The next morning as I’m spending time with the Lord, I get a vision. I see myself sitting in front of the house, one of the houses that I grew up in, cross-legged, pulling weeds out of the front yard. It’s dry. I grew up in California so everything’s really dry. Trying to pull these weeds was very painful; trying to get these things out of the ground. Of course, if I had watered the ground, it would have been a lot easier. But anyway, I was a kid. I was very angry that I had to be out there pulling these weeds while my friends up the street were playing football. I couldn’t be a part of that. So, out of my mouth, I was cussing and swearing lots of profanity towards my parents. How mad I was at everything.
And I went, “Oh my,” when I saw that. I went, “Father, forgive me for dishonoring my parents with my mouth and all that stuff.” I was probably 12 years old when this happened. And so, I asked God to forgive me and cleanse me. I took authority over the things that I had said. Anyway, then the whole experience ended.

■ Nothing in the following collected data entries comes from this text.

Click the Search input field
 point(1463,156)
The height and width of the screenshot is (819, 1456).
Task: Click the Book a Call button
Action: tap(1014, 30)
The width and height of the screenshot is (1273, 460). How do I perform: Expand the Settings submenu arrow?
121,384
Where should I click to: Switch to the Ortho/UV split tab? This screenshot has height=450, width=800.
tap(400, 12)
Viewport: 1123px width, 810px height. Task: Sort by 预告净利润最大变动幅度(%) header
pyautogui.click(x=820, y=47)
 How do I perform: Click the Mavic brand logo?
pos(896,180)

A day, or two or three later, my wife asked me to do something around the house again, which usually would have caused me to erupt in anger. All of a sudden, matter of fact, I started taking the garbage out on my own. I started doing things around the house. Then one day I stopped and I thought, “Where’s the anger? Where’s the rage that typically would come? It’s because I took authority over that. I repented. I went to God for it. That whole reaction thing left. Now I’m a help around the house without all the reaction. By the way, my wife, one of her primary love languages is acts of service. So, boy, did that fit.
Me: Yeah, that’s beautiful.
I’m teaching a group of students and one of the principles we have touched on is the sowing and reaping principle. So, it’s interesting our conversation here wandered into that.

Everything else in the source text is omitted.